**Aim of the task**
Search the records for the string "step" and copy every line in which it appears.

**Task input**
----

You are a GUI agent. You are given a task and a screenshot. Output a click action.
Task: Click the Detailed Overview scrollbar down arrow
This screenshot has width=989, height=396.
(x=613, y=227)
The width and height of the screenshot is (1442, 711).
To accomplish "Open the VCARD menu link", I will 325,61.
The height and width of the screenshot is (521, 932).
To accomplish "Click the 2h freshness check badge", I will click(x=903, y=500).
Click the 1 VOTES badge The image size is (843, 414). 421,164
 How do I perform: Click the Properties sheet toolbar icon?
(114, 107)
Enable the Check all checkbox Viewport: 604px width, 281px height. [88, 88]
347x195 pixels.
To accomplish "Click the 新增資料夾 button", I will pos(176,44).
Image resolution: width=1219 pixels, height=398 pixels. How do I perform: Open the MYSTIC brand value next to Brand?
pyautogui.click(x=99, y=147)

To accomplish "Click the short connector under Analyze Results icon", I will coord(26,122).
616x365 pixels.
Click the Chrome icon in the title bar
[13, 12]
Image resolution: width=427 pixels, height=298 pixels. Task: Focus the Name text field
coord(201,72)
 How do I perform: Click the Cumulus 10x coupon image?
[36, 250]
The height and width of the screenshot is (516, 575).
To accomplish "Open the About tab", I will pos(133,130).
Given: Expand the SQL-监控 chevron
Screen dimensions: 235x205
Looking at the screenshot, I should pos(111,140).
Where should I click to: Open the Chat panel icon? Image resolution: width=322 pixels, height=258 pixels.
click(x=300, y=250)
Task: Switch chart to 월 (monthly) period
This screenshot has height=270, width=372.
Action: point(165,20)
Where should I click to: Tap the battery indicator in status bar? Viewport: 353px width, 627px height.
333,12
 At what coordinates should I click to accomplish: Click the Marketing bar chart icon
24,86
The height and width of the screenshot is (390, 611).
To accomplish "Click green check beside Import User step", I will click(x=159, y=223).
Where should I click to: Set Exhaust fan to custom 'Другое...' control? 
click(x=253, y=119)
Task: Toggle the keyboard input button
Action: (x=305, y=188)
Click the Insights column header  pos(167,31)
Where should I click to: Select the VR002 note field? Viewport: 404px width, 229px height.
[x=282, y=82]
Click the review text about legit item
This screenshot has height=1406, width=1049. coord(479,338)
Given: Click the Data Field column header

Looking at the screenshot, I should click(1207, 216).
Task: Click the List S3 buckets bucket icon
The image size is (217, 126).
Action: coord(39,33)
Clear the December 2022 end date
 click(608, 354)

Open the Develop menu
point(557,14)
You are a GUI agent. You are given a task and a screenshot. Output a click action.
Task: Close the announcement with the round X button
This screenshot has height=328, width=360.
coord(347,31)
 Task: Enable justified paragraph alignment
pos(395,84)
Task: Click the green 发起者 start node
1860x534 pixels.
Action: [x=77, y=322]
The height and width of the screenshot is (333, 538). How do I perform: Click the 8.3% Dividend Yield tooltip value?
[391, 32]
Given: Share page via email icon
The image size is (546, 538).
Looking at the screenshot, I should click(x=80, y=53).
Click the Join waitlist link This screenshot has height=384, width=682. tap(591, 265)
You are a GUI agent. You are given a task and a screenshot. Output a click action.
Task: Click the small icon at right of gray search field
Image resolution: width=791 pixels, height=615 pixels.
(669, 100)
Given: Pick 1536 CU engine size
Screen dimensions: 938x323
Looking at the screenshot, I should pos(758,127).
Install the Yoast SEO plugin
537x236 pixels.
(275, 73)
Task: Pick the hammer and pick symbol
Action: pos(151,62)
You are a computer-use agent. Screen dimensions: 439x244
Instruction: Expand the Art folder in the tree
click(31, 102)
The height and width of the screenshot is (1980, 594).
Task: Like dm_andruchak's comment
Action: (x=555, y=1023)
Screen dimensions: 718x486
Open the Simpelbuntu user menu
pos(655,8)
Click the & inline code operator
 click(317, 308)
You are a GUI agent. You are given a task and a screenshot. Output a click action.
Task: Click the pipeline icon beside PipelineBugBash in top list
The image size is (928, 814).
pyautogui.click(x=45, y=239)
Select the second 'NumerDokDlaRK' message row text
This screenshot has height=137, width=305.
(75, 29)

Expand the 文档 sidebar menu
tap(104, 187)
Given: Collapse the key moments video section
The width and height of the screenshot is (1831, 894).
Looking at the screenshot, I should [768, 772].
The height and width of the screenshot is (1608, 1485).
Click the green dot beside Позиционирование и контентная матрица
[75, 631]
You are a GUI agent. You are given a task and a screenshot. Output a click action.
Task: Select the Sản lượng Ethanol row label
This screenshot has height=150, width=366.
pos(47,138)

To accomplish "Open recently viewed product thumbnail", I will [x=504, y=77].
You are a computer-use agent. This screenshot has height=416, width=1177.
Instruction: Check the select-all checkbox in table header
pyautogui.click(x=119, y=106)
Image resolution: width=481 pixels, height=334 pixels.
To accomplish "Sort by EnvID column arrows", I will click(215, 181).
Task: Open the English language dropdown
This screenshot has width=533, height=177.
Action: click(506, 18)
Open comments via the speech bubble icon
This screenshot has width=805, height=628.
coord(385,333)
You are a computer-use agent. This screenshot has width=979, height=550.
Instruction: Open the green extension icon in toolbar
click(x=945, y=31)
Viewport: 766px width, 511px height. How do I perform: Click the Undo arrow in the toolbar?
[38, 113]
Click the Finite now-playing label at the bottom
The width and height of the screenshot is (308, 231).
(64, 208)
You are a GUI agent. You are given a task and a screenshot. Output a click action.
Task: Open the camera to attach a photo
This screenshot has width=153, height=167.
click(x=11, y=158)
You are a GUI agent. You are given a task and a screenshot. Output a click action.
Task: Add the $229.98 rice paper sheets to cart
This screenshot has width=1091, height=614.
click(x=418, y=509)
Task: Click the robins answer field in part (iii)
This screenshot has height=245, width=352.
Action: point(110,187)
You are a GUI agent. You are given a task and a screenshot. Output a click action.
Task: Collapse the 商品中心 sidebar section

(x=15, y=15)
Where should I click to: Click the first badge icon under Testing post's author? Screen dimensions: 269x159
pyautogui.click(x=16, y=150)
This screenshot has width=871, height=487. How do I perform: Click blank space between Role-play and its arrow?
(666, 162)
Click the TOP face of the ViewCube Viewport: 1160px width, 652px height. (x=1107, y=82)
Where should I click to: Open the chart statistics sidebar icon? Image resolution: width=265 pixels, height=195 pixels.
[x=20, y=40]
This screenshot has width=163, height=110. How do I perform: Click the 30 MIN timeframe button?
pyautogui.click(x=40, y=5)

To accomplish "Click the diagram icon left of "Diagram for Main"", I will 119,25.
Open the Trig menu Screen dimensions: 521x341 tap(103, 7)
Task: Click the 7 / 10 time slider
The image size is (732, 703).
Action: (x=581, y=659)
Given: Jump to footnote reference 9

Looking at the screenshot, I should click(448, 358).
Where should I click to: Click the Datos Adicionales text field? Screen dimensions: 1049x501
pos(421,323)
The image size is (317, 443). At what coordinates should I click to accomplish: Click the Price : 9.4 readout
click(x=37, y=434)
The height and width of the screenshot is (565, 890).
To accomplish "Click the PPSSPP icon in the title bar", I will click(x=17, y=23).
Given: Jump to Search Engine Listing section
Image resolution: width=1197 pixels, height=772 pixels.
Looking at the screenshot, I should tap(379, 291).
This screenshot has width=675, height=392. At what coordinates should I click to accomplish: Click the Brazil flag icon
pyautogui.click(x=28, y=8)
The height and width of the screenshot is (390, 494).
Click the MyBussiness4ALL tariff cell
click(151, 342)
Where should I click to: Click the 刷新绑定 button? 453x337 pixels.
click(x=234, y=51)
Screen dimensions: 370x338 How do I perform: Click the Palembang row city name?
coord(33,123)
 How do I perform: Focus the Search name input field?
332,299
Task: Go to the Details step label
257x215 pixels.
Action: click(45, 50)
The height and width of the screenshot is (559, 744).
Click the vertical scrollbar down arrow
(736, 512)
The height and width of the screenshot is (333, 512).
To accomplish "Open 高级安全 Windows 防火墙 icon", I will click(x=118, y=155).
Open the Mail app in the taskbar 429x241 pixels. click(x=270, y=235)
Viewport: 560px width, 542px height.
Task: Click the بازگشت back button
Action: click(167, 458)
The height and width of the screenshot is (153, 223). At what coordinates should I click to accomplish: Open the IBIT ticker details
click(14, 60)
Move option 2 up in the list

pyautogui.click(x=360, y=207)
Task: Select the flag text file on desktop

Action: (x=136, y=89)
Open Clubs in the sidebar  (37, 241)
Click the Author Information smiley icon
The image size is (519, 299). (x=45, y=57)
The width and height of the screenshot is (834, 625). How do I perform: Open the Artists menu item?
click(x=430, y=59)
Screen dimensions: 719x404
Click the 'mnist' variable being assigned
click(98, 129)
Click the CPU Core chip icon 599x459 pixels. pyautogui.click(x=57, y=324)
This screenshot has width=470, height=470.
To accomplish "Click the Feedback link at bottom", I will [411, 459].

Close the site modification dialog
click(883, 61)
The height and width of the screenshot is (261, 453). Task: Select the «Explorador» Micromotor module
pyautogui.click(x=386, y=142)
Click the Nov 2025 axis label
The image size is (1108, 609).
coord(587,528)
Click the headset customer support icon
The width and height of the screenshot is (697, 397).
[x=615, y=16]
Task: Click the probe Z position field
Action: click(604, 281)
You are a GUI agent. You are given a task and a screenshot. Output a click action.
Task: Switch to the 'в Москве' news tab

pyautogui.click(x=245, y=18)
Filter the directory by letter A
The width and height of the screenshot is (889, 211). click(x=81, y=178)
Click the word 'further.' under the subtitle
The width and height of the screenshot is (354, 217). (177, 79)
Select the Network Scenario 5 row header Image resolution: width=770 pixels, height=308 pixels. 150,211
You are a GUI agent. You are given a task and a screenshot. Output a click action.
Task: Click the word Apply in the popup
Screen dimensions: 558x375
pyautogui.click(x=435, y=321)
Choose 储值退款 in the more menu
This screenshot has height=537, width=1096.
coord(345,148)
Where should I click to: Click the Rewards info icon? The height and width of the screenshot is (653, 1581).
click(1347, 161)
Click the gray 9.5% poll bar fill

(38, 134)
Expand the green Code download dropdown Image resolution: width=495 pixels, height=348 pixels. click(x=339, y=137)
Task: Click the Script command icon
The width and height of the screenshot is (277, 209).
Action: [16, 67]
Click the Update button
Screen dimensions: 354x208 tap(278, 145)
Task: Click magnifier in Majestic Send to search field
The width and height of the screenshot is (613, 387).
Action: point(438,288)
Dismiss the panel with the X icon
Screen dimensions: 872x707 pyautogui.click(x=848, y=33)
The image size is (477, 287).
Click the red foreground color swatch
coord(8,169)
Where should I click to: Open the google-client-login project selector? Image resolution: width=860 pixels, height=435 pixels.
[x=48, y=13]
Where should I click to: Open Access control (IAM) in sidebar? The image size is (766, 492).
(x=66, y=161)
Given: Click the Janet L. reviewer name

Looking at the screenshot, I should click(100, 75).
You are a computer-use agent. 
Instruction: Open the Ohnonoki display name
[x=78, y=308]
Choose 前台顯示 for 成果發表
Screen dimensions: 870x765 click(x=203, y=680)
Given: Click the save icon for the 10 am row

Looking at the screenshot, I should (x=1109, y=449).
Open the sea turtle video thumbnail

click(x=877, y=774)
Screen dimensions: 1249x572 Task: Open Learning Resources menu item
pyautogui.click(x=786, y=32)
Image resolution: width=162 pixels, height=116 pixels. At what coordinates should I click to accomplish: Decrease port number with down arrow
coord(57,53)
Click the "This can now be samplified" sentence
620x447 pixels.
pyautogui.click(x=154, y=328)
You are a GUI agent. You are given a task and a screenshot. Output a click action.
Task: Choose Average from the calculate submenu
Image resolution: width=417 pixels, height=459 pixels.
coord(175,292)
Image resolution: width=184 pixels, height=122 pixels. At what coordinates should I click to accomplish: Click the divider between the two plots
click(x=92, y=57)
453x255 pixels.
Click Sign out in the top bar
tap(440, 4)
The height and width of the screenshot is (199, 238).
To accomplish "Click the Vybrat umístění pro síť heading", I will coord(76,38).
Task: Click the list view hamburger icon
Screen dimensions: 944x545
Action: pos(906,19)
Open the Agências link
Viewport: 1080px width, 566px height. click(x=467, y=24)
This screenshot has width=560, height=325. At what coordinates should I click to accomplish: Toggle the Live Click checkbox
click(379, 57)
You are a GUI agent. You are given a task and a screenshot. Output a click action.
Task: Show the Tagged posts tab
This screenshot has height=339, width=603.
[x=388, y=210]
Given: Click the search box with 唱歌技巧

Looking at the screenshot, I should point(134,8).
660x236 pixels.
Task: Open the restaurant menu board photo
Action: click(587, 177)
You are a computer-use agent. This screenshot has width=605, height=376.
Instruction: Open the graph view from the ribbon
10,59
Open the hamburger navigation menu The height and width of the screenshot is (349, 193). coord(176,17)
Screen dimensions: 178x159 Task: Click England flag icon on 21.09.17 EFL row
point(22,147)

----

**Exercise response**
To accomplish "Click green check beside Import User step", I will click(x=159, y=223).
Task: Go to the Details step label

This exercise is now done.